Have you ever thought about how the evolutionary psychology explanations we get in the popularizations very seldom explain the type of usual family structure we see in most countries of the world? Where one woman and one man have children together? After all, this is numerically the most common arrangement and one might have thought that it would be of some interest for even the cultist Evolutionary Psychologists* to think about. Instead, we get loads of stuff about one man inseminating hundreds of women and so on, with nary any discussion about how all these inseminations turn out into adults that are then able to have children of their own.

It's a myth that we are being told, to some extent, a myth which is very much centered on one aspect of society and which ignores the rest of the society altogether.

Now, all this may be obvious to you. But I thought of it while musing over something related: The number of articles in the cultist Evolutionary Psychology part which attack feminism or any ideas about gender equality as biologically impossible. What did Kanazawa call this attack? Oh yes, political incorrectness.

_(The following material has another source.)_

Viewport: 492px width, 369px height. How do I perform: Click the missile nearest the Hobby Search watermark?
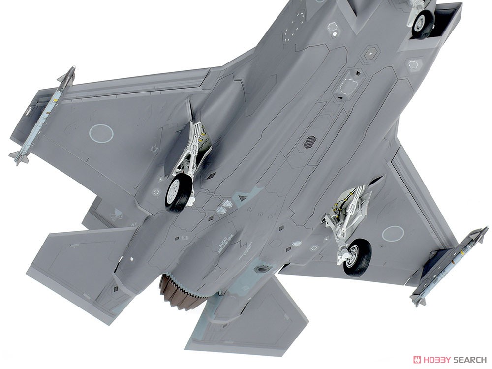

I hate that term, because political incorrectness is in reality something quite different. It's arguing back to the powers that be. For example, it might be politically incorrect to point out that warfare, a largely male undertaking, has now become so dangerous that it might one day stop the human race altogether. I don't see very much about this in the Evolutionary Psychology literature, where men waging war is seen as the proper or at least unavoidable thing to do, but yet the same literature spends a lot of pages on attacking women who want equality. Because it somehow threatens the future of the species. Now this is really twisted, isn't it?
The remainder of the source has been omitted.